La noche sosegada
en par de los levantes de la aurora,
la música callada,
la soledad sonora,
la cena que recrea y enamora.
San Juan de la Cruz
Después de la cena, saciado mi apetito, quise hablar conmigo mismo sobre aquella jornada, para así saber si la había aprovechado al máximo, exprimido hasta el último jugo, y como estaba solo y no quería gastar la voz con vivencias que ya conocía de primera mano, me senté ante la mesa, acerqué la silla, llené un vaso corto de güisqui con hielo y, tras tomar un sorbo, cogí la pluma. Estaba seca: el papel protestaba a su contacto y la cabeza de plata chirriaba con mi impulso, así que alargué la mano hacia la estantería. Proust, Galdós, Landero, Hierro, García Montero, Victor Hugo, García Márquez, Saramago y, por fin, un pequeño tarro de cristal lleno de tinta china en cuya etiqueta había un garabato en forma de pe. Con sumo cuidado, desenrosqué la tapa, desnudé el cuerpo de mi amiga e introduje su boca en el líquido. Ya faltaba poca tinta, el recipiente me había hecho ya larga compañía, pero aún cubría la cabeza completa, de manera que no resultó difícil girar la palanca para que el émbolo absorbiese lo que a su paso encontraba. Luego cerré el tarro, vestí a la doncella y regresé al trabajo; entonces comprobé que ya cedía a mis palabras y empezaba conmigo a recordar.
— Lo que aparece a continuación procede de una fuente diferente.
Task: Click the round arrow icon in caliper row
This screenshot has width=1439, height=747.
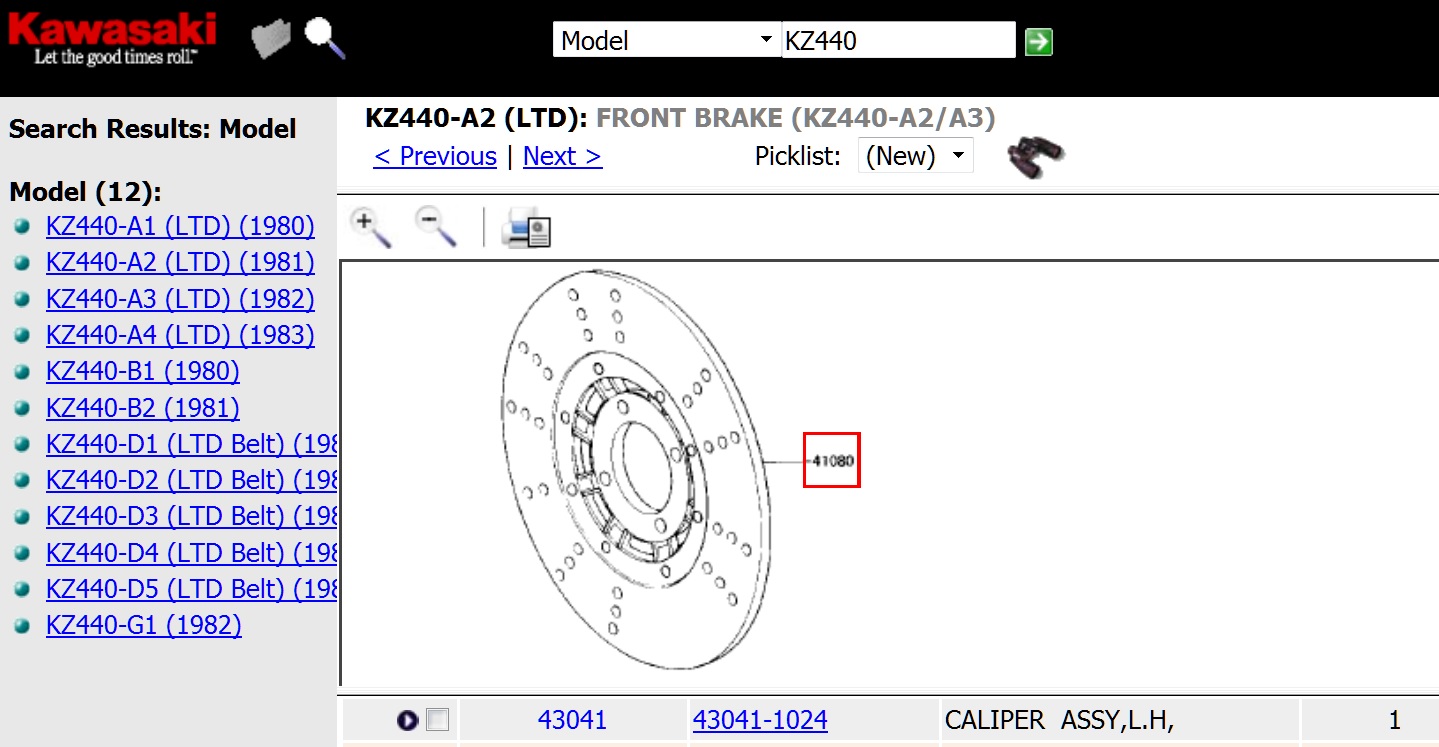Action: click(x=406, y=720)
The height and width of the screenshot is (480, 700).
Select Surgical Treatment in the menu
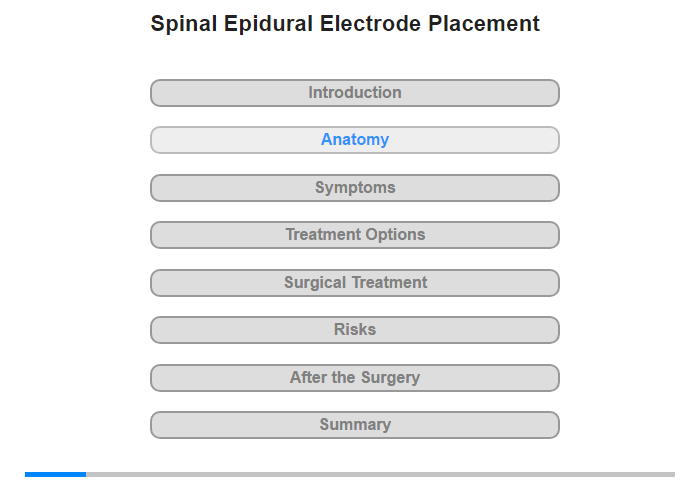coord(354,283)
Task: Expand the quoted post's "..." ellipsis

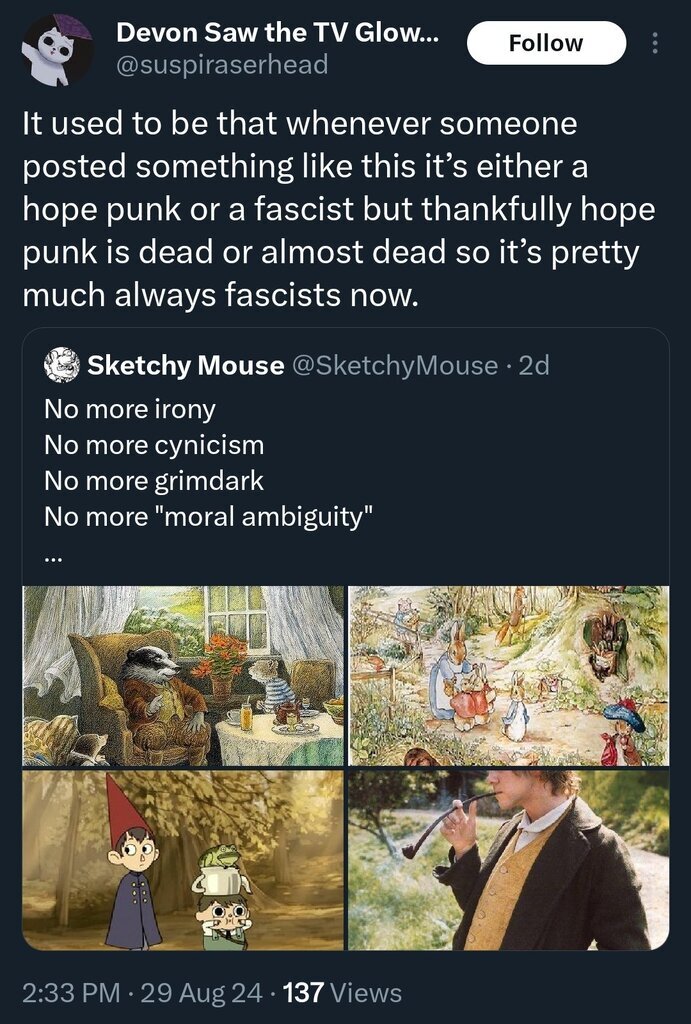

Parecía noche entrada, y sin embargo faltaba una hora para el amanecer. Era mayor la luz de los coches que la de las farolas, que se perdía antes de llegar al suelo. La oscuridad aún bañaba la calle, el cielo estaba nublado y la mañana tenía un aire triste: las nubes no permitían pasar un ápice de la claridad proporcionada por la salida inminente del sol. Crucé pasos de peatones, saludé a los conocidos, sonreí a una niña que iba al colegio con su madre, su chaquetón y su mochila, recorrí el itinerario que la rutina me había impuesto y llegué a la estación, donde tuve que esperar unos minutos sin saber que casi eran las nueve. El tren se retrasó, pero no me importó demasiado: sin enfadarme subí a bordo y encajé mis ojos en la lectura. Al llegar a mi destino descubrí que las nubes habían desaparecido y el sol deslumbraba.
Llegado a este punto, el hielo emitió un crujido que me devolvió a la realidad como si reclamara mi atención; para no dejarlo desatendido sorbí un poco más. De inmediato, quizás exhausto por tratar de reunir aquello que pretendía contarle a mi cuaderno, y también preocupado por la extensión de un asunto tan trivial, me concentré en lo que tenía entre manos. Decidí que ya era tarde para borrar las pisadas y al mismo tiempo reviví la sensación que había experimentado esa mañana y que me disponía a desarrollar por escrito.
Recordé, pues, que a mitad de camino entre el infierno y el cielo me topé de cara con un músico ambulante que utilizaba su guitarra y su canto para amenizar la calle. Era tan gastada su voz, tan improvisada la melodía que gobernada por cuatro acordes entonaba aquel artista, y era tan parecido a lo que yo querría expresar desde mi escritorio aquella misma noche, que no pude por menos de detenerme en seco ante él, seguir durante unos compases la letra que me era conocida, arrojar unas monedas a su sombrero y dedicarle un guiño a modo de saludo antes de irme. Y mientras pensaba en los artistas que hay esparcidos por la calle, sobre todo en algunas ciudades donde por cada rincón se escucha un estilo musical distinto, y reemprendía mi camino sin mirar a los que en el bar de enfrente maldecían a mi amigo, formulaba en mi interior el deseo de que todas las mañanas fuesen como aquella: el despertar de la ciudad con la guitarra y la voz rota del joven solitario a quien tan gustoso acompañé. Noté el sabor de mi saliva mezclado con el de la tinta y la cebada, y entonces descubrí que mi cabeza dejaba su peso sobre mi mano y el papel se había quedado en la mañana nublada. Me sentí como un colegial cuya hora de estudio entretiene el vuelo de una mosca.
Quería exprimir el tiempo y, en cambio, no había logrado ordenar mis ideas. Mientras formulaba mi deseo, no dejaba de pensar en ese asunto que, como una canción, quería reunir en pocas líneas, en tres minutos y dos estribillos. Pero sólo tuve valor suficiente para apurar el vaso y atender las llamadas que, pues eran las once de una noche de viernes, me habían de llevar de fiesta.